Cuando llegó el momento de las escuelas, muchos niños aprendieron (aprendimos) a sentarnos erguidos, a que no se nos note nada ante la autoridad implacable del profesor. La letra debe ir armónica en su dibujo, redondeando y estirando los trazos para que quepa en el renglón. Los distraídos, fueron, son, castigados con alguna repetición para grabarse la lección, la atención, la tarea, el deber. Las universidades enseñan aún a respetar y honrar el saber. Un profesional debe mostrarse serio ante los demás para ser respetado; un profesor que ríe es un profesor que no sabe enseñar: pierde la claridad, la materia, el respeto de sus discípulos. Los jefes deben hacer esfuerzos por no demostrar emociones ante sus subalternos, si no quedan estancados en ese espacio de allí abajo, pues las alturas no se recuperan si hay debilidad. Y si hay humor, qué va, demasiada distensión y mucha distracción que redunda en poca productividad. El ensamblador aprende a no perder un centímetro de estrés, porque toda una cadena productiva depende de ese malestar constante que se llama proactividad.

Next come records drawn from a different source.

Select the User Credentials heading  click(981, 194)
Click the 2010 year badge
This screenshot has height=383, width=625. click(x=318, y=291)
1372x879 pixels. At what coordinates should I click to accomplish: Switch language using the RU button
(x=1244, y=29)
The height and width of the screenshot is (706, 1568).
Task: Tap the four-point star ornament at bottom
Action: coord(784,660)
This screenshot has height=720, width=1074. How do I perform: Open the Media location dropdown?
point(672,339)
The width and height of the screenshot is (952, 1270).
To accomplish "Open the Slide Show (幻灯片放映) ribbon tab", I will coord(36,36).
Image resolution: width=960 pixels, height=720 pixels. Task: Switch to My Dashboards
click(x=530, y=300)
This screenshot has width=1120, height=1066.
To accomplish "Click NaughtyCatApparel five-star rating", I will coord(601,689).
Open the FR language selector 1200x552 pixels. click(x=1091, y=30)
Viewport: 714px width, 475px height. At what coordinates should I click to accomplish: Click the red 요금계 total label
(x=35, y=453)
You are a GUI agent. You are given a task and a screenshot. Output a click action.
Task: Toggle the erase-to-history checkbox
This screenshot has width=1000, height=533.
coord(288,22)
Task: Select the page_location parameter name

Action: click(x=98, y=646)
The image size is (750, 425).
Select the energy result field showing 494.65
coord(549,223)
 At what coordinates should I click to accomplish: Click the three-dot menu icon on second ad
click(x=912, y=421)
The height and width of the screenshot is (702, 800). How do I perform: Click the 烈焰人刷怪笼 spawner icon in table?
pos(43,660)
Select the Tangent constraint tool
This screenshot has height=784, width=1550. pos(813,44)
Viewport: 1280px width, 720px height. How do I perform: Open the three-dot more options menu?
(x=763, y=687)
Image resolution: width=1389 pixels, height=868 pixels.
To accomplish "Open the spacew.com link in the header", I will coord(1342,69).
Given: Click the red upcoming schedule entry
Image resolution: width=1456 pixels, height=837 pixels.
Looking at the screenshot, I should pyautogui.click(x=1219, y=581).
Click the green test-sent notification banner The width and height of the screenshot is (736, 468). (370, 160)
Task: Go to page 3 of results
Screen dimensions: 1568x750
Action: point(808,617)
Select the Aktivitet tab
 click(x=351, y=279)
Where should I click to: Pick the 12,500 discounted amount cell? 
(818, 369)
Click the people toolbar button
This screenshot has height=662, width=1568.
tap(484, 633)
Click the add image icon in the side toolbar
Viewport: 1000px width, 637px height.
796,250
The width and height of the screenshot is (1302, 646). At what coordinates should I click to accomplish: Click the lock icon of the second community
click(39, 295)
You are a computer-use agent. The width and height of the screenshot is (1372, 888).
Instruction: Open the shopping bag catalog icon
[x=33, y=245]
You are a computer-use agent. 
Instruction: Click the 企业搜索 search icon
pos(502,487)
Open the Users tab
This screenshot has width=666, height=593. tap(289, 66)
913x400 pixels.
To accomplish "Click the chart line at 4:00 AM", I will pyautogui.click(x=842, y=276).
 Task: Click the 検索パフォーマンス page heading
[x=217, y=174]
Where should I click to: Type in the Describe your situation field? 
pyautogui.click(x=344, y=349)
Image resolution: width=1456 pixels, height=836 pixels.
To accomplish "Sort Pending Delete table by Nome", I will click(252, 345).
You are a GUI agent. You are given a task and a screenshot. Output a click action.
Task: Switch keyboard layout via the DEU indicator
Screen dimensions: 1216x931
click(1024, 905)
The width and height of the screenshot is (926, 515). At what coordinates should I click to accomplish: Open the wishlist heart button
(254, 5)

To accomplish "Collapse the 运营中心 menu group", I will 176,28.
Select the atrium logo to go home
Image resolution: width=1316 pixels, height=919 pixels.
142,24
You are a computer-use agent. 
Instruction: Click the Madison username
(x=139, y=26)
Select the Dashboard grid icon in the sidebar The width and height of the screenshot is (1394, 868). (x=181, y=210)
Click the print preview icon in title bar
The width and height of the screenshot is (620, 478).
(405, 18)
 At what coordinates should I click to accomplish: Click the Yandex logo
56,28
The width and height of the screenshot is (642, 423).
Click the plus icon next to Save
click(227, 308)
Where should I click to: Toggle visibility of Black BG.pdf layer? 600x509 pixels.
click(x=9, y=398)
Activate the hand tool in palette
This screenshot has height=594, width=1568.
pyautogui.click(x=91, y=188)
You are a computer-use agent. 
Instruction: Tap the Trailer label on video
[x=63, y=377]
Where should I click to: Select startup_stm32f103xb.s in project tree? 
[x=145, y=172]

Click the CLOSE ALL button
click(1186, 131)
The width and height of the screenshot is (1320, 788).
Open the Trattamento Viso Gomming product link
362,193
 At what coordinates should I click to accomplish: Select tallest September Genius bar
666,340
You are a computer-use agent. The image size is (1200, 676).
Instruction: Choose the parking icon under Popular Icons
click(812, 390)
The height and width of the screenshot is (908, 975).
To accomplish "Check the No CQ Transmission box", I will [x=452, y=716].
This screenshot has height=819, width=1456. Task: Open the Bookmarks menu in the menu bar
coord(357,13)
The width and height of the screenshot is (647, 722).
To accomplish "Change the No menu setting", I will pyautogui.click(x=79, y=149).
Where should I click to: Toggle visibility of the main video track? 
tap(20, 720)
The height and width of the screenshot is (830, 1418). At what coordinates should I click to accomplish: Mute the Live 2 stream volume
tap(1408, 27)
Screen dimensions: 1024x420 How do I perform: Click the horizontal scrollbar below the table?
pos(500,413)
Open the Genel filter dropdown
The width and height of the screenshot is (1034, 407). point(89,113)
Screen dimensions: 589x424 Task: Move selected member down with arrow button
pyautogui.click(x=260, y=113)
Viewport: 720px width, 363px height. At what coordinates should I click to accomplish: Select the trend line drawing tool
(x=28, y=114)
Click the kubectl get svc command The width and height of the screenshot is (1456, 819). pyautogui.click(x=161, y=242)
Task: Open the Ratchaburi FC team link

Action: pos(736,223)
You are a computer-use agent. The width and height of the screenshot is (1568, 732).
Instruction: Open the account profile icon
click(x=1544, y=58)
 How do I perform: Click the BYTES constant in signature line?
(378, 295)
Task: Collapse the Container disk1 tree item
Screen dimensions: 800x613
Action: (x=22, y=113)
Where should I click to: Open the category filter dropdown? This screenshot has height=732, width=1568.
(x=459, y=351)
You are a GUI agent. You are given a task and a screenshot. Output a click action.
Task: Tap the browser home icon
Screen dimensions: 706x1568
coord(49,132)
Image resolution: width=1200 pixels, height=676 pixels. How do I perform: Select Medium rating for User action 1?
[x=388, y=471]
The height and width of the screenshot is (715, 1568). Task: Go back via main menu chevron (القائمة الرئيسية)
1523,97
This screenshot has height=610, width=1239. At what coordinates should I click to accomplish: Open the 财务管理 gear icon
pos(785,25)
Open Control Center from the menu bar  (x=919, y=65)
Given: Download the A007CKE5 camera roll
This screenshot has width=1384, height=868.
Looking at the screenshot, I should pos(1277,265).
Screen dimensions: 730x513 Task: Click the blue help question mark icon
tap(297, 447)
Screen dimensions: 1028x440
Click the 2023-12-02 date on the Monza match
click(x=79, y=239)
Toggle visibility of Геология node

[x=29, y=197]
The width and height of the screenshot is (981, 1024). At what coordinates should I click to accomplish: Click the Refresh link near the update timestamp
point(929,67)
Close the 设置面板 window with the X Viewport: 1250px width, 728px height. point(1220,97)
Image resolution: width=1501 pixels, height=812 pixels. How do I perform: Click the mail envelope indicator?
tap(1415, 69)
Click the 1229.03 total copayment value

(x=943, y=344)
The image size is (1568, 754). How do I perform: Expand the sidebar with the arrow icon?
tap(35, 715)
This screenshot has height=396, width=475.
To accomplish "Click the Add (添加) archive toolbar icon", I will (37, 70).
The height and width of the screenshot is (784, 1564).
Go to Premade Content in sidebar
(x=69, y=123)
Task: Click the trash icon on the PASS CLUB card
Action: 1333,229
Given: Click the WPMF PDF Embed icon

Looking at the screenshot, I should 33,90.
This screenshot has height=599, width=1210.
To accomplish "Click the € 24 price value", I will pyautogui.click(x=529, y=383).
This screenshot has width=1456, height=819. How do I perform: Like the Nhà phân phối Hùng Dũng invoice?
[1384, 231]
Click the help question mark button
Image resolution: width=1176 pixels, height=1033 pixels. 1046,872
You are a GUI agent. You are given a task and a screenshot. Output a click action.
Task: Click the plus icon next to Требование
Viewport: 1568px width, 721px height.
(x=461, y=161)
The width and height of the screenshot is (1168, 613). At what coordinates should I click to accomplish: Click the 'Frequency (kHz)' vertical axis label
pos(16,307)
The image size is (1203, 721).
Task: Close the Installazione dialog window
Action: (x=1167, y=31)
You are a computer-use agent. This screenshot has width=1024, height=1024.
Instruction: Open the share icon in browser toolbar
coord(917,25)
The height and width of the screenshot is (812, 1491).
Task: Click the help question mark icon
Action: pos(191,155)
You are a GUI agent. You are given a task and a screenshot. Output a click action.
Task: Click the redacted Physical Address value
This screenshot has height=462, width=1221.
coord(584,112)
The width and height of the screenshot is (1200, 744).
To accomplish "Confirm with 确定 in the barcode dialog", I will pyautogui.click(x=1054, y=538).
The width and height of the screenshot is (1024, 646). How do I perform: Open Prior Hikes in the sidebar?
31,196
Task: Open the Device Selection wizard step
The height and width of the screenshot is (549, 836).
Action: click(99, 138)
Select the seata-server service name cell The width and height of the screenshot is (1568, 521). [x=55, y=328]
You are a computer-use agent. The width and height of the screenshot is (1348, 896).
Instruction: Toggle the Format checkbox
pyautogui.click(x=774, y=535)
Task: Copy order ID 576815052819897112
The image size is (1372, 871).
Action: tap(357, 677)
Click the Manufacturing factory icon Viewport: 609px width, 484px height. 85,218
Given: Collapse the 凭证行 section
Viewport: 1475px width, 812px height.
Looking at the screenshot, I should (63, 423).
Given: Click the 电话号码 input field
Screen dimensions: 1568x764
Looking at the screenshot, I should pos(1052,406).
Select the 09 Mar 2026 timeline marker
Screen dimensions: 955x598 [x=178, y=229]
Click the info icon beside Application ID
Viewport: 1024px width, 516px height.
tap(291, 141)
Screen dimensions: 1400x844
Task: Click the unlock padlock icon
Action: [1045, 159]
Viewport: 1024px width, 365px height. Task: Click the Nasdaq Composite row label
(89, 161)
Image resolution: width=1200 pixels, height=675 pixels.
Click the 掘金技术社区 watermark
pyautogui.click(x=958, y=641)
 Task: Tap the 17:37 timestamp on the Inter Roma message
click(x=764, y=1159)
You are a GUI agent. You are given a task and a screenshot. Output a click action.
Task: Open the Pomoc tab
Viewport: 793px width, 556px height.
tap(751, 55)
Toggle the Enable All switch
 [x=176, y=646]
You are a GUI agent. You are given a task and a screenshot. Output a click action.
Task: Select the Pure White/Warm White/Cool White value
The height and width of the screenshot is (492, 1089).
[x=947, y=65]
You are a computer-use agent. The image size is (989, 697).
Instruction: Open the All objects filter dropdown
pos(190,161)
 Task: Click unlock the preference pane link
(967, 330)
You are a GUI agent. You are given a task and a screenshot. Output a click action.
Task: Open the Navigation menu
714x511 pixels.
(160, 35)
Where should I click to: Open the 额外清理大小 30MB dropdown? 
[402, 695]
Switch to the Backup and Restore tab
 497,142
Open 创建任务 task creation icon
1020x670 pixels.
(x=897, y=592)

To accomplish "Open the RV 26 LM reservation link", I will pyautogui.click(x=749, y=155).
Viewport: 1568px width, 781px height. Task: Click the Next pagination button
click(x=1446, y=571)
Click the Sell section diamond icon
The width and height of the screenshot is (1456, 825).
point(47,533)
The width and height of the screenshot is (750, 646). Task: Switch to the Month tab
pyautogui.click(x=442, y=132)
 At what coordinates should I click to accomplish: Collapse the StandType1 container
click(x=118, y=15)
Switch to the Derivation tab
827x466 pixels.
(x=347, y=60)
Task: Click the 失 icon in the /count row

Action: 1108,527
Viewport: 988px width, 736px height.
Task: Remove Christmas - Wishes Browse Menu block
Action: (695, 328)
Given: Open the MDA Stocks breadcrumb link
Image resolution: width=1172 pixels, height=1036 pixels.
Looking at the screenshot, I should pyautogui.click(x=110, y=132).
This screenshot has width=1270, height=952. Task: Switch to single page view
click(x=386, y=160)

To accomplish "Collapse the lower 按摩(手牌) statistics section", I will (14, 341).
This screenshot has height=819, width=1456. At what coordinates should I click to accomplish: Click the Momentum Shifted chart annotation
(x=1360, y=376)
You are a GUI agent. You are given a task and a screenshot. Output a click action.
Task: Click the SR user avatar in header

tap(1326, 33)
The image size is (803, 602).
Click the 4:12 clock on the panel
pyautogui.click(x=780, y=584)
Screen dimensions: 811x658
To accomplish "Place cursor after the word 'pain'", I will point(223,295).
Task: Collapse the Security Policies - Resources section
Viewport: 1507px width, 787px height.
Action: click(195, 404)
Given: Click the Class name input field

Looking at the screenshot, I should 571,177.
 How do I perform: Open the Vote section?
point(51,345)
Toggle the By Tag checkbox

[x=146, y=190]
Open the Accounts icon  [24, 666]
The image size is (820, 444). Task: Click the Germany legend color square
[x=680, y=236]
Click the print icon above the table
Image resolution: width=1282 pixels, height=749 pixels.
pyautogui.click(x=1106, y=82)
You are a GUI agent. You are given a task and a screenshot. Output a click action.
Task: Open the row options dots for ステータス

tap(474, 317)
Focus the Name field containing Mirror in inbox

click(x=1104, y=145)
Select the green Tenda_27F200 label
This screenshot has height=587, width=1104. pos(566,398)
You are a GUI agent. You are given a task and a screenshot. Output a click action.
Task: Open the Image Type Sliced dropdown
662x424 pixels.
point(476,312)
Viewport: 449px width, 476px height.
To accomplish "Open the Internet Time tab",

Y ahí están los terapeutas, haciendo ganancias en las empresas vanguardistas que dan talleres de risa para distender a sus empleados. Y los terapeutas que abren, generosos, sus consultorios para que podamos, por fin, llorar, descargar,  sacar, desahogar, vaciar. Pero también están ahí los artistas que entienden que la alegría también puede ser creación. Y los que leen y escuchan y observan con una sonrisa de costado o con el osado afán de una risa abierta de mandíbulas, aprendiendo del placer. Sienten. Se animan. Lo consiguen. Se plantan en el cuerpo, con los placeres y las ideas. No son héroes, o quizás lo sean en su particular modo de entender sus vidas; sin pudor a ser felices, se equivocan y no se mueren: se ríen.